MATERIAL FOR THIS TASK section start

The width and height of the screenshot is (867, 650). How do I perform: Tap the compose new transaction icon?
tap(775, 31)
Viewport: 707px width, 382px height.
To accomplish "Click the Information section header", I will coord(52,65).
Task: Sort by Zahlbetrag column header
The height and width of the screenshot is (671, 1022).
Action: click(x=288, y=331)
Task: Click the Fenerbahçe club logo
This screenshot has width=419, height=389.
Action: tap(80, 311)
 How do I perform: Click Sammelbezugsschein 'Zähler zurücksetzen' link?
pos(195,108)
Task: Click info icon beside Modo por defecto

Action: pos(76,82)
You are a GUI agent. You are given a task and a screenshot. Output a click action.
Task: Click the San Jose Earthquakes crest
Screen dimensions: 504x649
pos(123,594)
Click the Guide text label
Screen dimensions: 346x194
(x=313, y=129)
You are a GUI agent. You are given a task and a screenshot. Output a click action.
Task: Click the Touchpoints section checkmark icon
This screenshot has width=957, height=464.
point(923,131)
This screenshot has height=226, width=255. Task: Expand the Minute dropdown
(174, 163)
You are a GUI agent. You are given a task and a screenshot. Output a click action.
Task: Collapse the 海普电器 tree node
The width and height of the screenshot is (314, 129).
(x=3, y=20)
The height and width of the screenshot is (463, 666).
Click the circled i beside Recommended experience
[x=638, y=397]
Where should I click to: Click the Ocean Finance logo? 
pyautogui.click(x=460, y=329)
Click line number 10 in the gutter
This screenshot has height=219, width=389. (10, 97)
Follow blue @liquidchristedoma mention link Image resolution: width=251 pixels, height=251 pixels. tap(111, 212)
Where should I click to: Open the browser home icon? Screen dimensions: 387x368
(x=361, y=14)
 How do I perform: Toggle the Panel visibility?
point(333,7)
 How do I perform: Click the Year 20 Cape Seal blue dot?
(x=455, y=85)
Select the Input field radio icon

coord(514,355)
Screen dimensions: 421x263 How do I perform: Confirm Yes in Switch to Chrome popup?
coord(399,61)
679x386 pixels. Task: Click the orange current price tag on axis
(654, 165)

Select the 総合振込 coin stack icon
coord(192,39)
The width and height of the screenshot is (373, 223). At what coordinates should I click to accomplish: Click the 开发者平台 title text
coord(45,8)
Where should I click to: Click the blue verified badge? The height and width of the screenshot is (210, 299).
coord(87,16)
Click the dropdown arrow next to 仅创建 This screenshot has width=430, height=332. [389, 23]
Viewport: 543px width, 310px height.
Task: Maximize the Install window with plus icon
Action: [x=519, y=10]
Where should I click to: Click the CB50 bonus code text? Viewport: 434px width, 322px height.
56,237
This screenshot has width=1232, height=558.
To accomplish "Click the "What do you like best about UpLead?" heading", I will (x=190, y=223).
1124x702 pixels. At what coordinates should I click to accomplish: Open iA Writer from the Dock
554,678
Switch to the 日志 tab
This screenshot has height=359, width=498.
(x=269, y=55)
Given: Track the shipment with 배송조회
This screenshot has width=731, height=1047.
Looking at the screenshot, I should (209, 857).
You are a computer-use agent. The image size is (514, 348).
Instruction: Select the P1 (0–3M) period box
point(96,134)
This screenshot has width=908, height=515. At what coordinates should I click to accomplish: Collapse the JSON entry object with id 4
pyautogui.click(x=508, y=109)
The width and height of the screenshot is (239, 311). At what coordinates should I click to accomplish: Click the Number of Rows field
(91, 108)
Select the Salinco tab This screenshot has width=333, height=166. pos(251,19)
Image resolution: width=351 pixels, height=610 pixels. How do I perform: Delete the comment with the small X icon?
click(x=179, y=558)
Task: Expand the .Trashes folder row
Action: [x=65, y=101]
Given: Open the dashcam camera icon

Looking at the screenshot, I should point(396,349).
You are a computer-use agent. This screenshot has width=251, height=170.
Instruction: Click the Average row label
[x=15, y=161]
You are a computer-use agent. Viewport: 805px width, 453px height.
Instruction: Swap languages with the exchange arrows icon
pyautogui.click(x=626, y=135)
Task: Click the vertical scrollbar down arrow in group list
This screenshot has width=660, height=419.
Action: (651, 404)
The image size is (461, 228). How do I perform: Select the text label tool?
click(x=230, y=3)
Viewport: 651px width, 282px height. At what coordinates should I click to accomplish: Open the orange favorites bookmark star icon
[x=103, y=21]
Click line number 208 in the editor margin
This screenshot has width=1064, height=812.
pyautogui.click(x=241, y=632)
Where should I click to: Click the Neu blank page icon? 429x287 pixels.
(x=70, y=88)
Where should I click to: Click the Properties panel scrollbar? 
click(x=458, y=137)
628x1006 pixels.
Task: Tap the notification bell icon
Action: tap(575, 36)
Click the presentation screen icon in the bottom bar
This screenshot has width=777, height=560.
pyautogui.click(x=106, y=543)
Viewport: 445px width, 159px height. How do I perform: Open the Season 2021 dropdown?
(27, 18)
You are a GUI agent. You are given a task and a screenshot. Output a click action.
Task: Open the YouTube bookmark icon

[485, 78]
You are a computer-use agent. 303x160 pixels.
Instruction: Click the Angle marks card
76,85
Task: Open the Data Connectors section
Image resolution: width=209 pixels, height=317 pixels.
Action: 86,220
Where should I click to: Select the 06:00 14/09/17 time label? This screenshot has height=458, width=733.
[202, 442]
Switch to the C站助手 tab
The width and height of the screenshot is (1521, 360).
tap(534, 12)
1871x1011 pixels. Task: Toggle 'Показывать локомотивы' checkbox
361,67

MATERIAL FOR THIS TASK section end

PROBLEM STATEMENT
Answer only with how many lines in the records include "will".

SOLUTION FOR THIS EXERCISE
2